Start of Records for the exercise
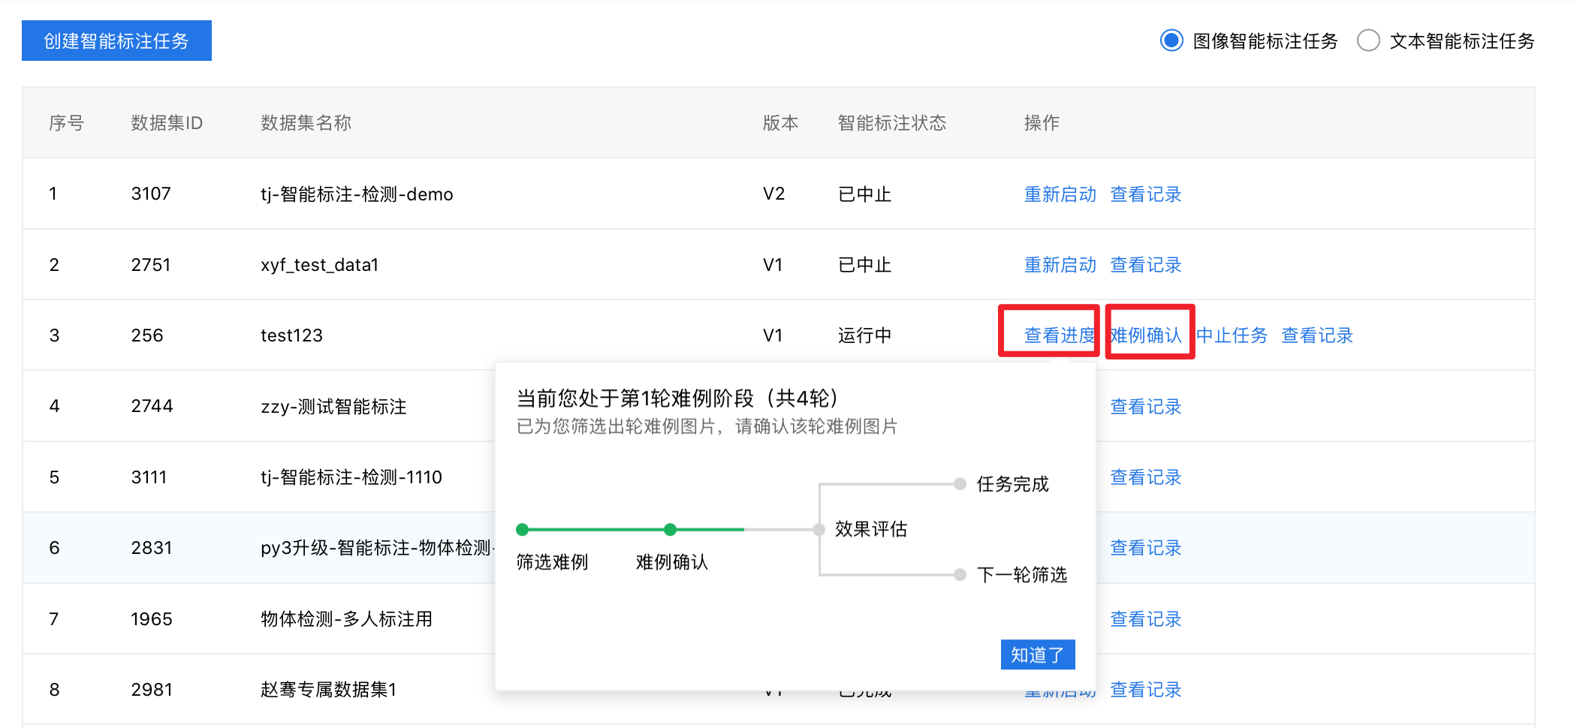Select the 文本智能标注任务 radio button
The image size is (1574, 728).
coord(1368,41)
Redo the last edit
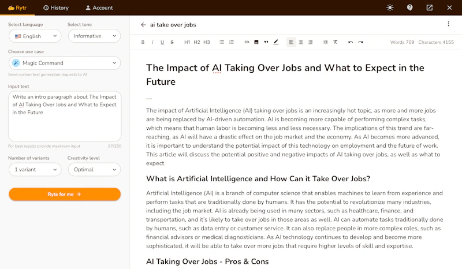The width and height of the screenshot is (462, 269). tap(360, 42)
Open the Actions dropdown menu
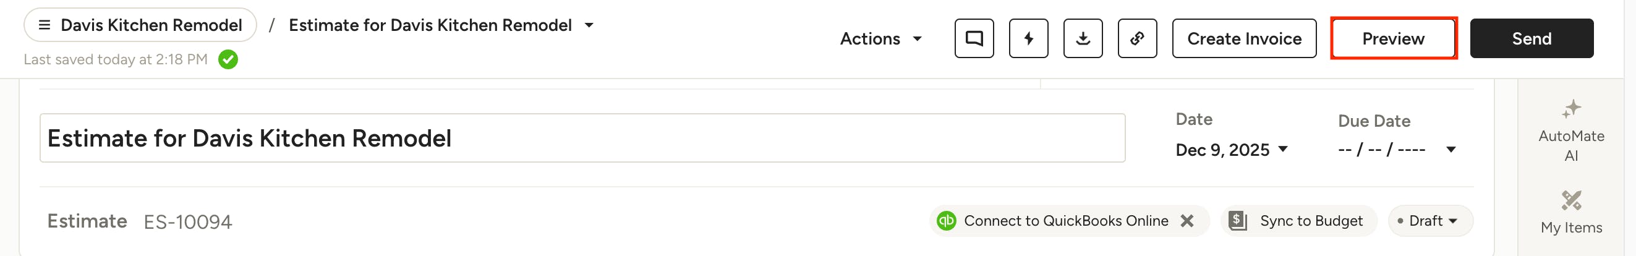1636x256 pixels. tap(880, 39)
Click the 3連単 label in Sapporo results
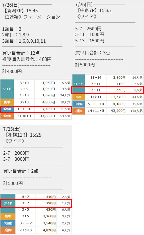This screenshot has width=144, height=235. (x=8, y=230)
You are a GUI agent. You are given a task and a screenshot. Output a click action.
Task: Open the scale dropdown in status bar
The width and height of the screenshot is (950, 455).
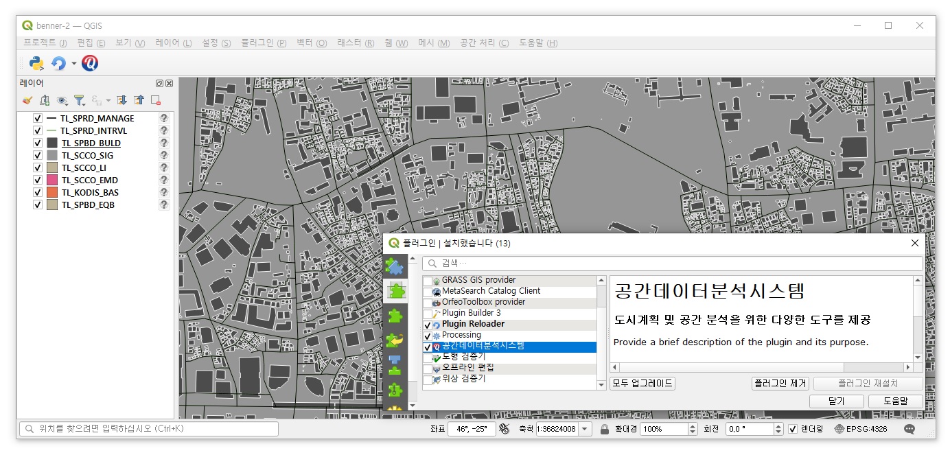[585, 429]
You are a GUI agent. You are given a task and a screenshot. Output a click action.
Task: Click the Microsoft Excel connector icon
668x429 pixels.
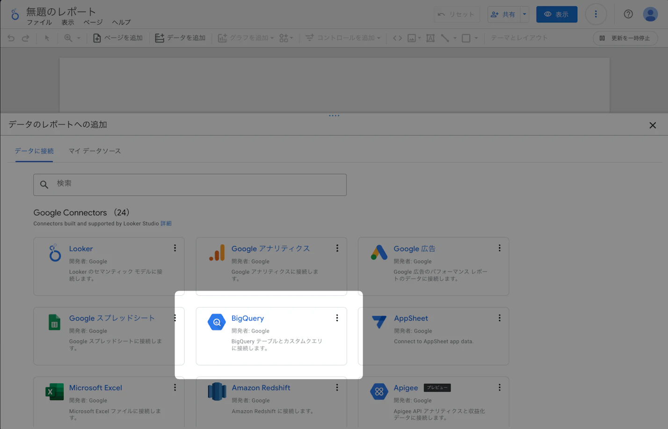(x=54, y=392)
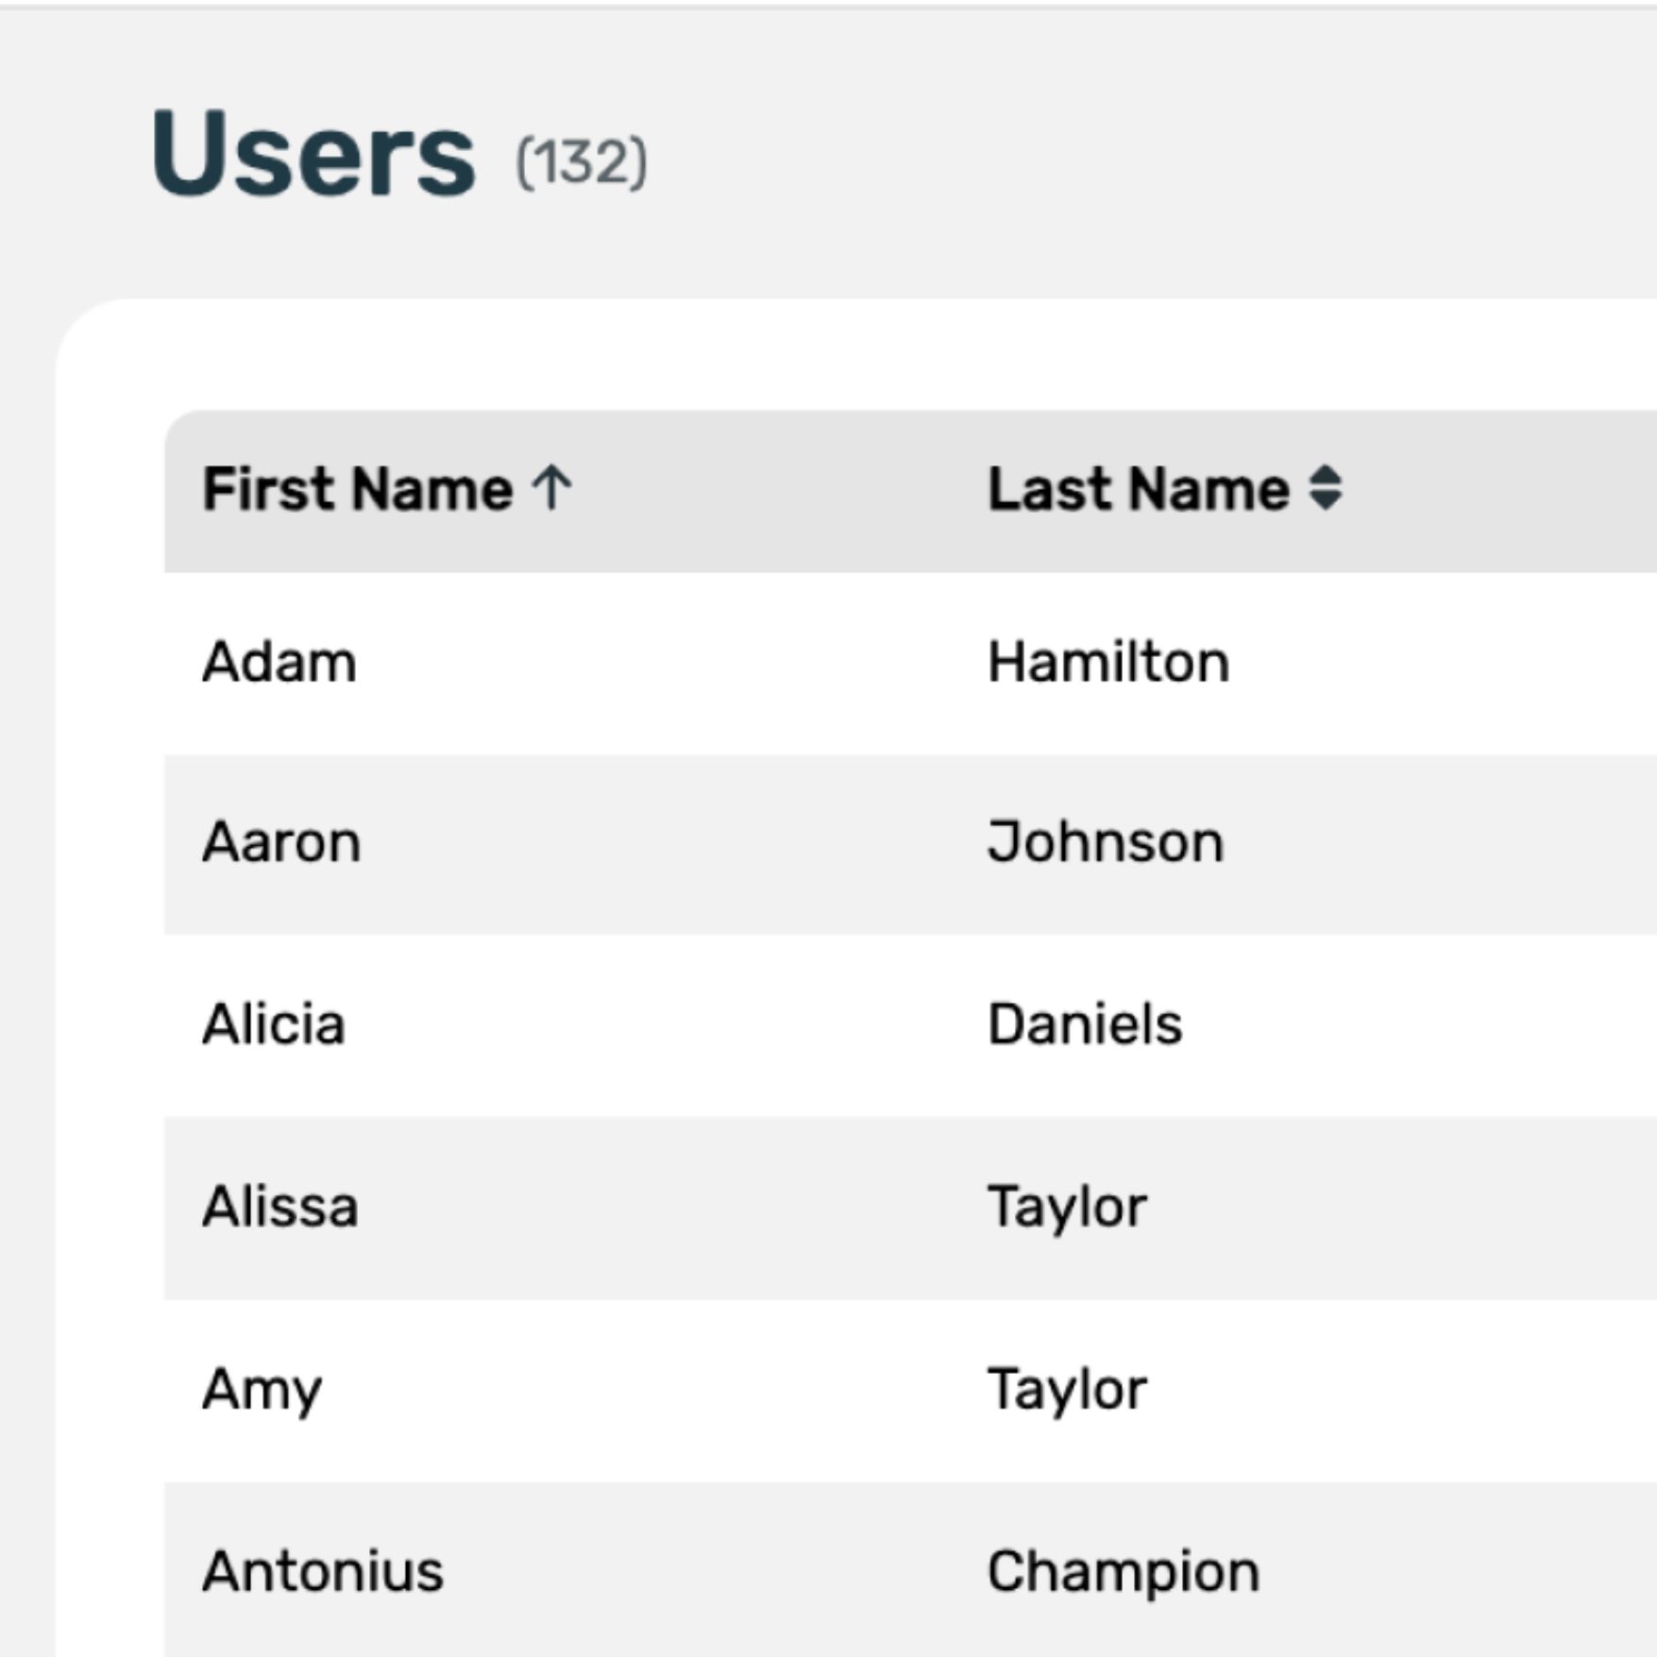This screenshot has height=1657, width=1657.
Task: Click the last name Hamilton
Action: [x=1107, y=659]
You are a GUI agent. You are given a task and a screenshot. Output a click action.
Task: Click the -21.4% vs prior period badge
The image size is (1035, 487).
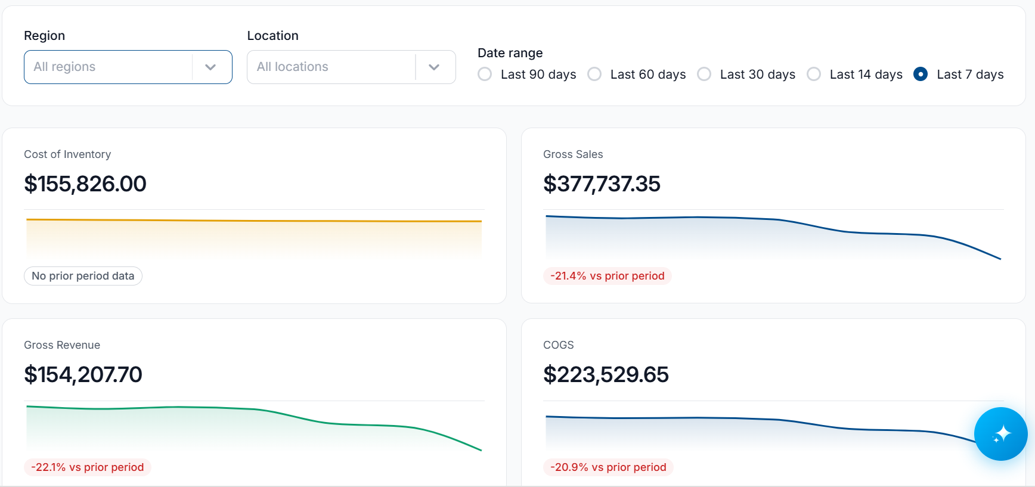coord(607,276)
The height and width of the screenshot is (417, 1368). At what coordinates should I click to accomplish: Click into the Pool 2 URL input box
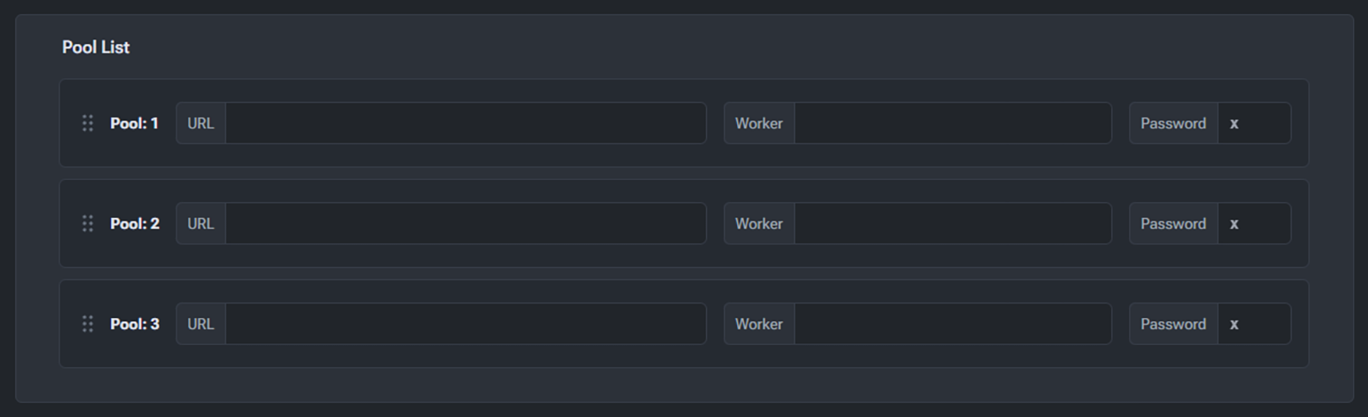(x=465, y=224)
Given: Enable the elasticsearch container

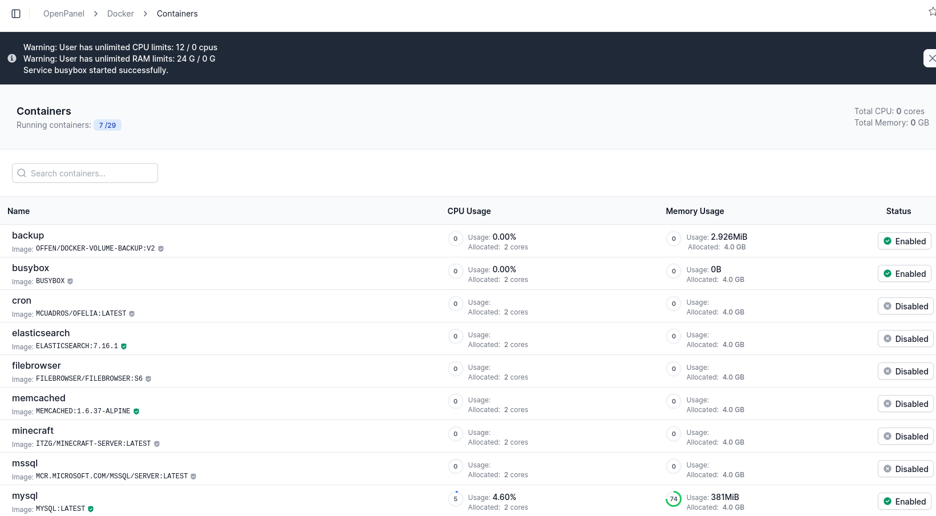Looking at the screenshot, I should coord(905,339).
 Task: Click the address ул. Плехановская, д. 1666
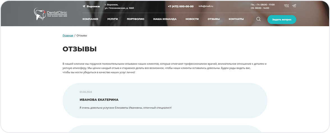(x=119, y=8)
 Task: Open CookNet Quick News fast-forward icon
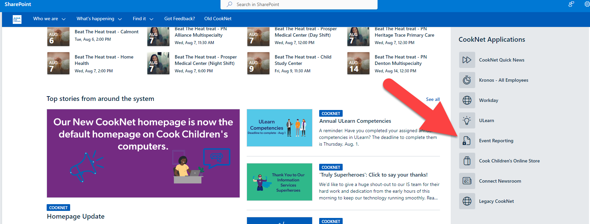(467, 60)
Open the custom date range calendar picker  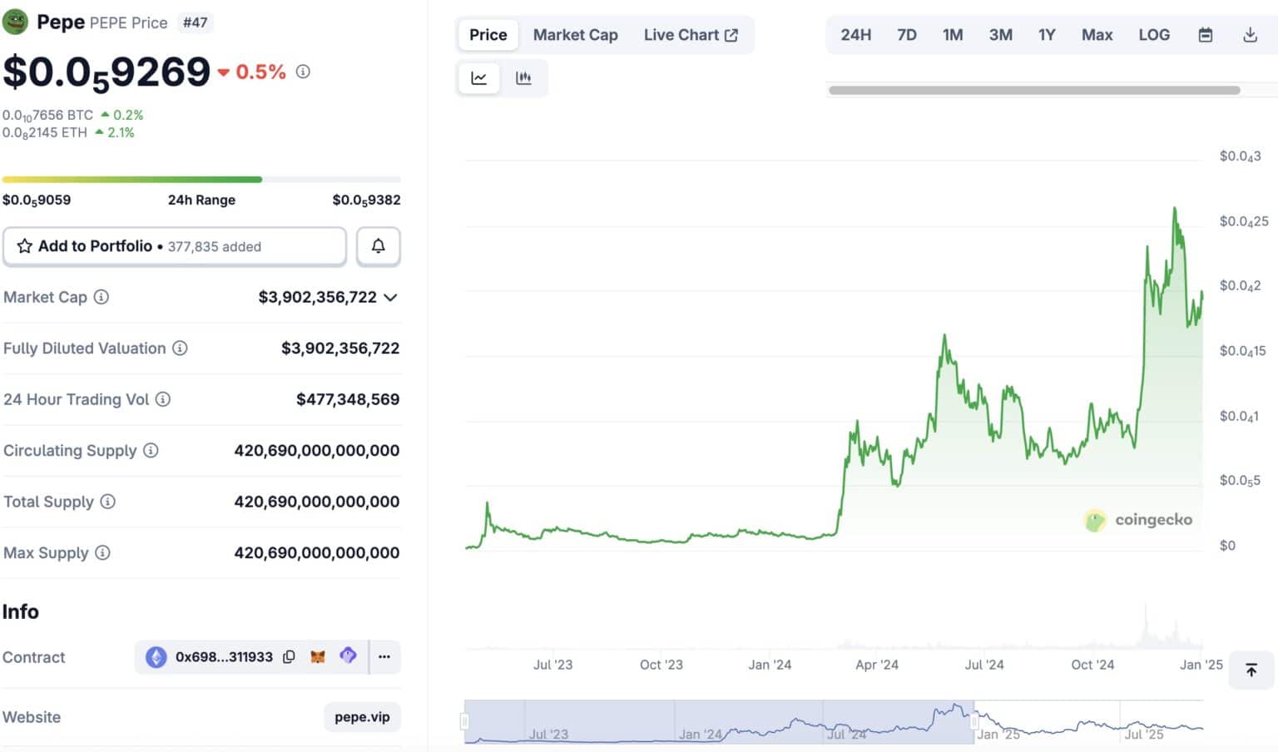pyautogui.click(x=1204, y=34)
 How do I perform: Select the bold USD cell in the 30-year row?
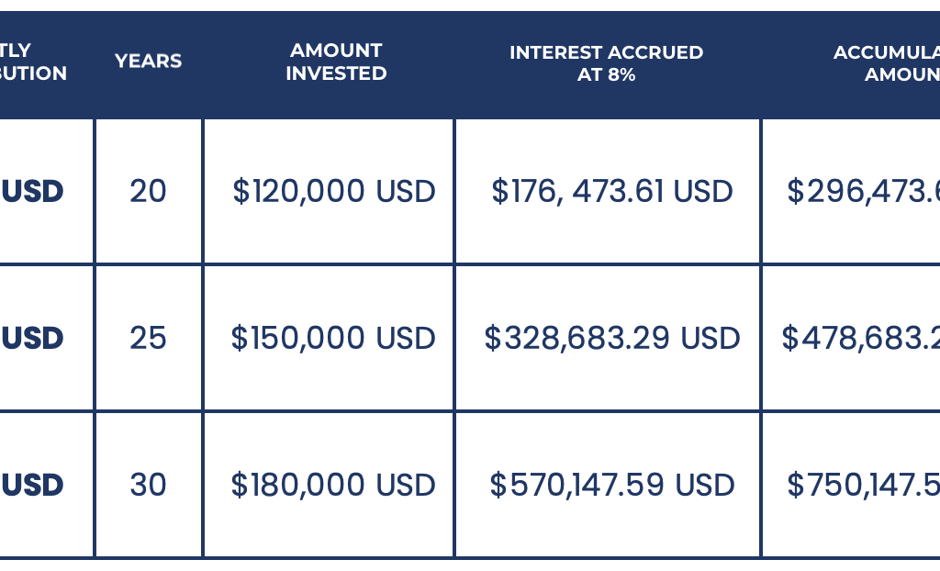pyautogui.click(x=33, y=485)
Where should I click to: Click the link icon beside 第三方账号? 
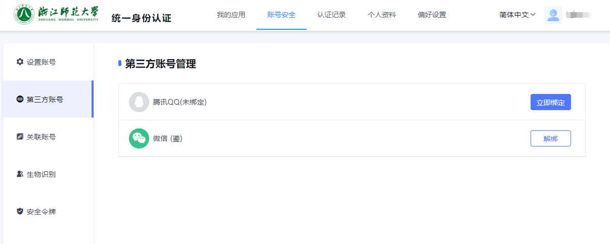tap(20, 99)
End of Records for the exercise
**Task statement:** Retype the records above exactly, starting at the line that contains "How do I perform: Select" and going through the last line, and leave out any pictures.

**Result for this exercise:**
 How do I perform: Select the bold USD cell in the 30-year row?
pyautogui.click(x=33, y=485)
Where should I click to: Click the link icon beside 第三方账号? 
tap(20, 99)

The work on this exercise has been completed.